Your assignment ▸
Take the lines from the head of the listing through the one bearing "1366x768 pixels." and copy them exactly, leaving every picture out.

Exercise material ▸
**********
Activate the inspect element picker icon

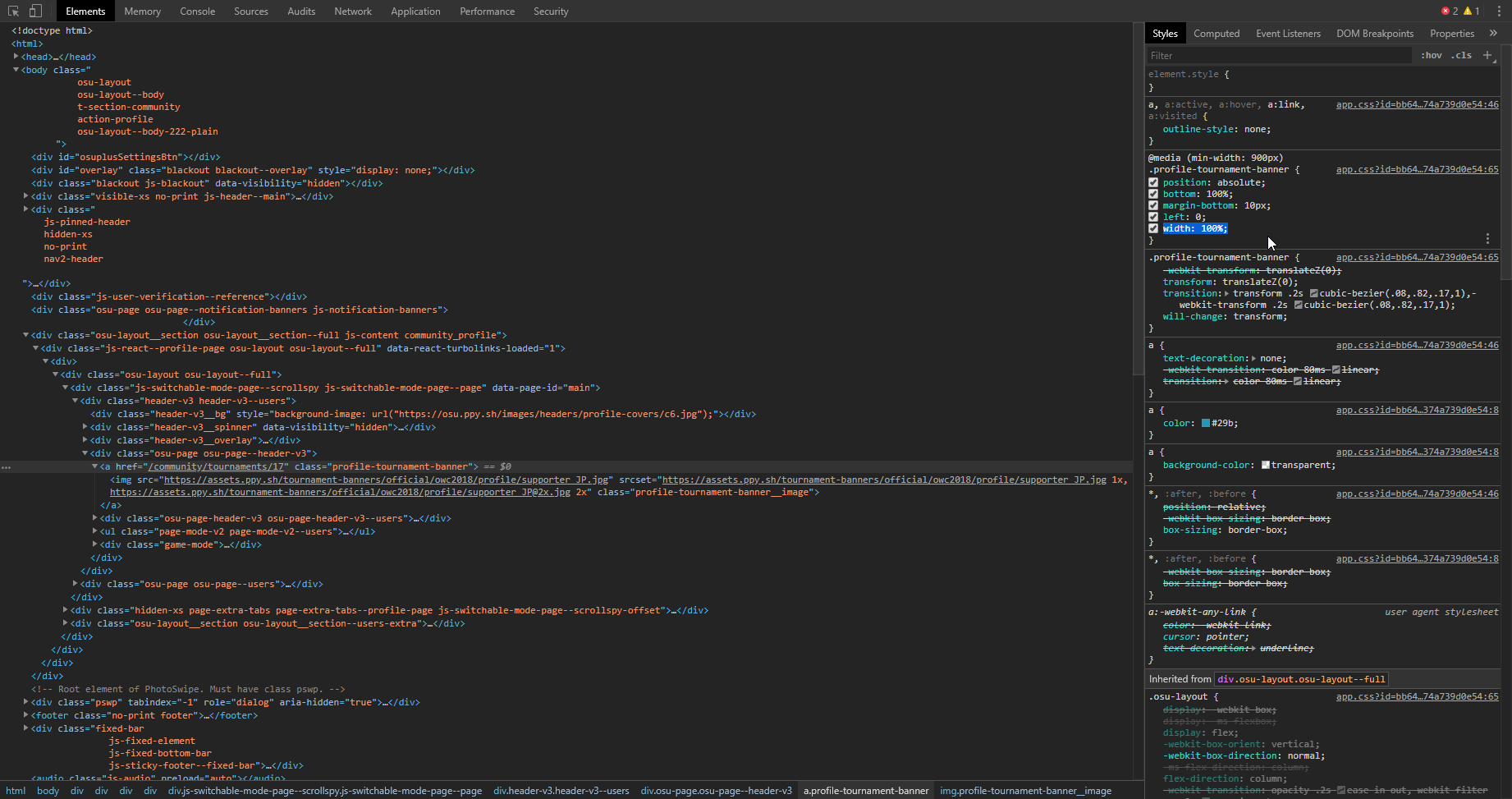point(13,11)
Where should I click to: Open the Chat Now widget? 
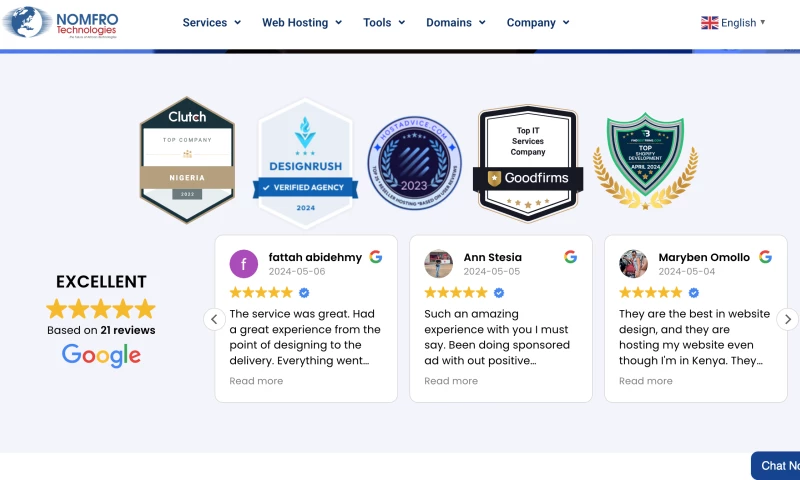pos(778,465)
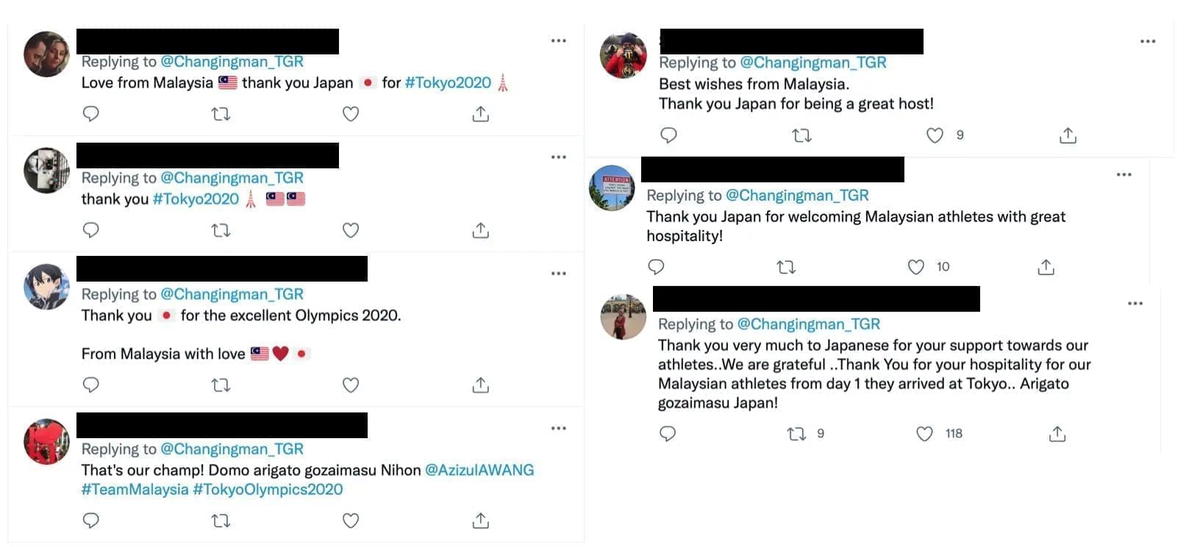Reply to the 'That's our champ!' tweet

coord(91,520)
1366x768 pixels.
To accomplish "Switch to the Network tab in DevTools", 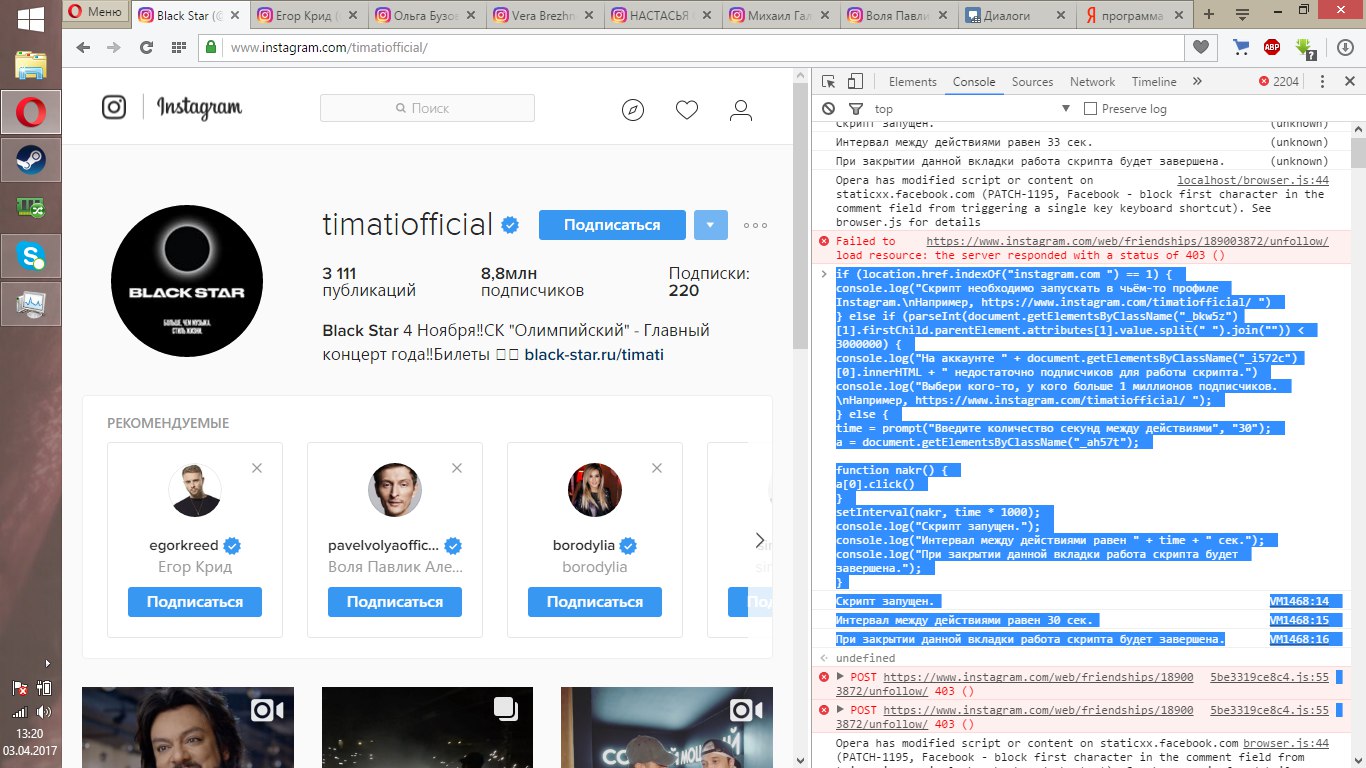I will pyautogui.click(x=1092, y=82).
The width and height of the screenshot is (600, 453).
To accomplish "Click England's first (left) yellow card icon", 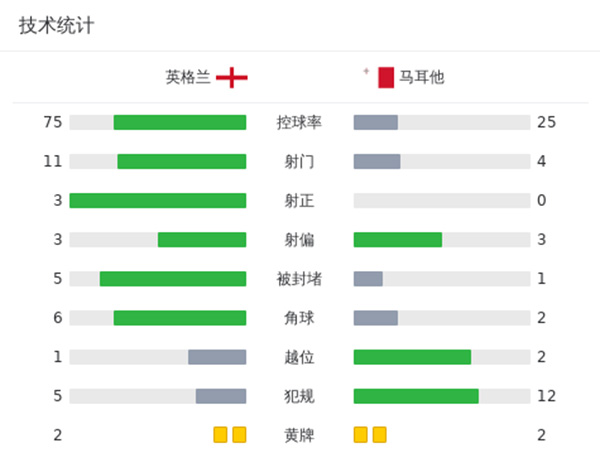I will (x=220, y=435).
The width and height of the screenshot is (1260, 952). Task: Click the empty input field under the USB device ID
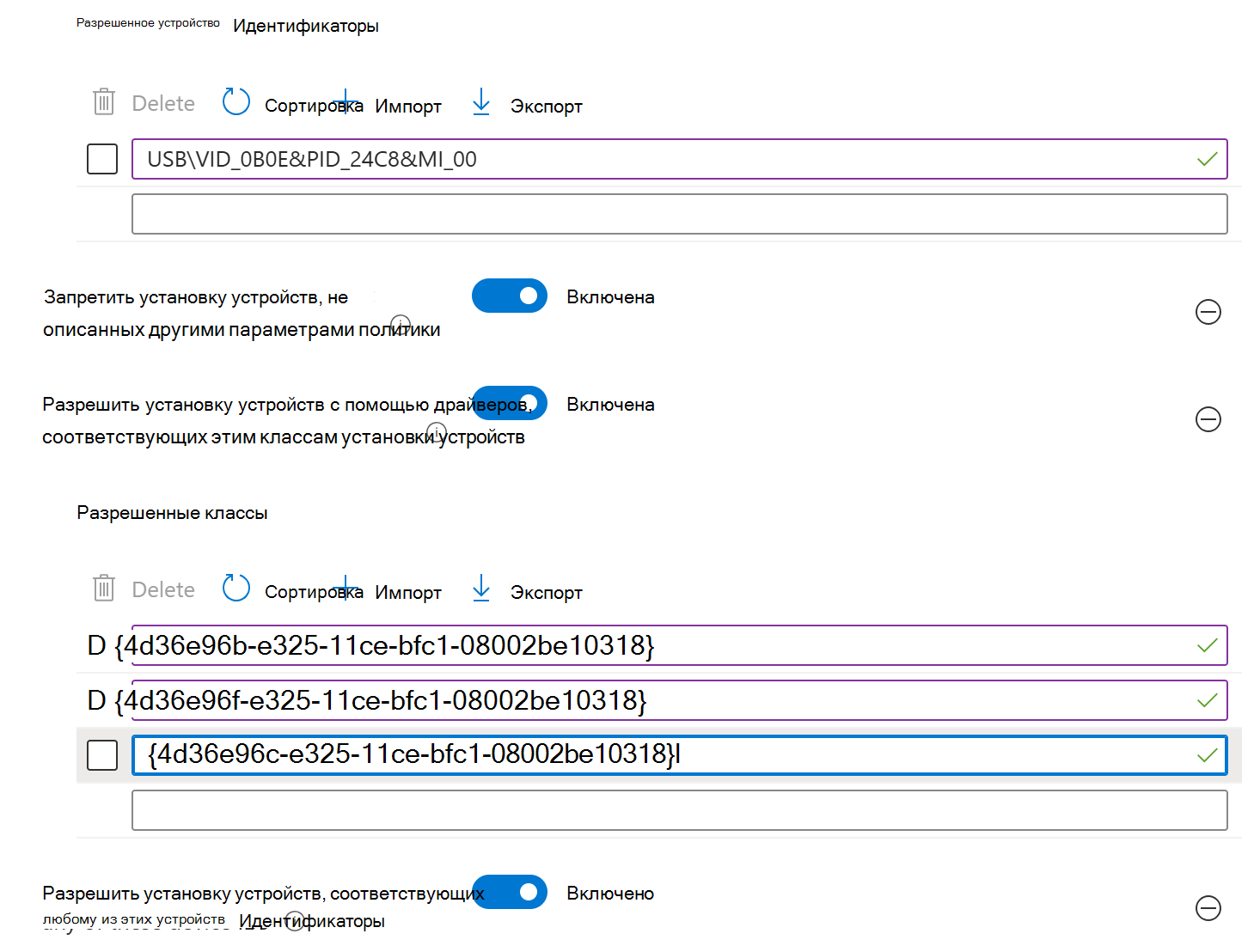679,214
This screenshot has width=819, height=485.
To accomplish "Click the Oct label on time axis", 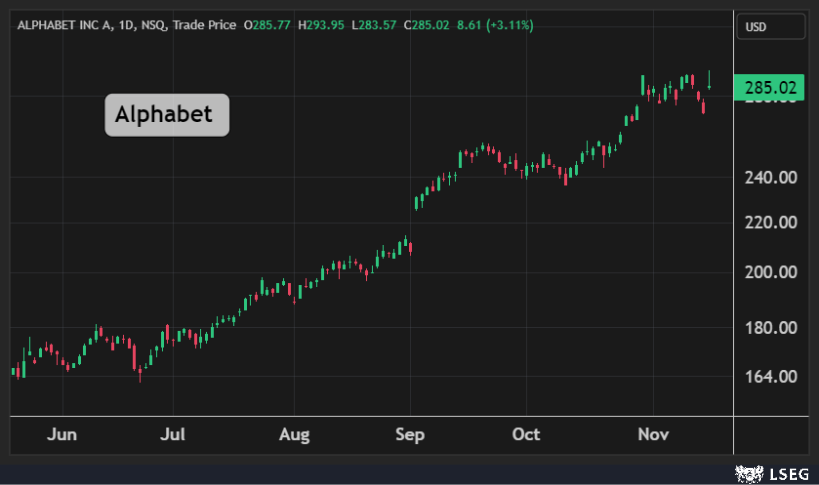I will [x=526, y=435].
**********
Solution to the exercise ▸
Activate the inspect element picker icon

point(13,11)
Where should I click to: Open the Chat Now widget? 
pos(778,465)
Reply to the 'That's our champ!' tweet

coord(91,520)
1366x768 pixels.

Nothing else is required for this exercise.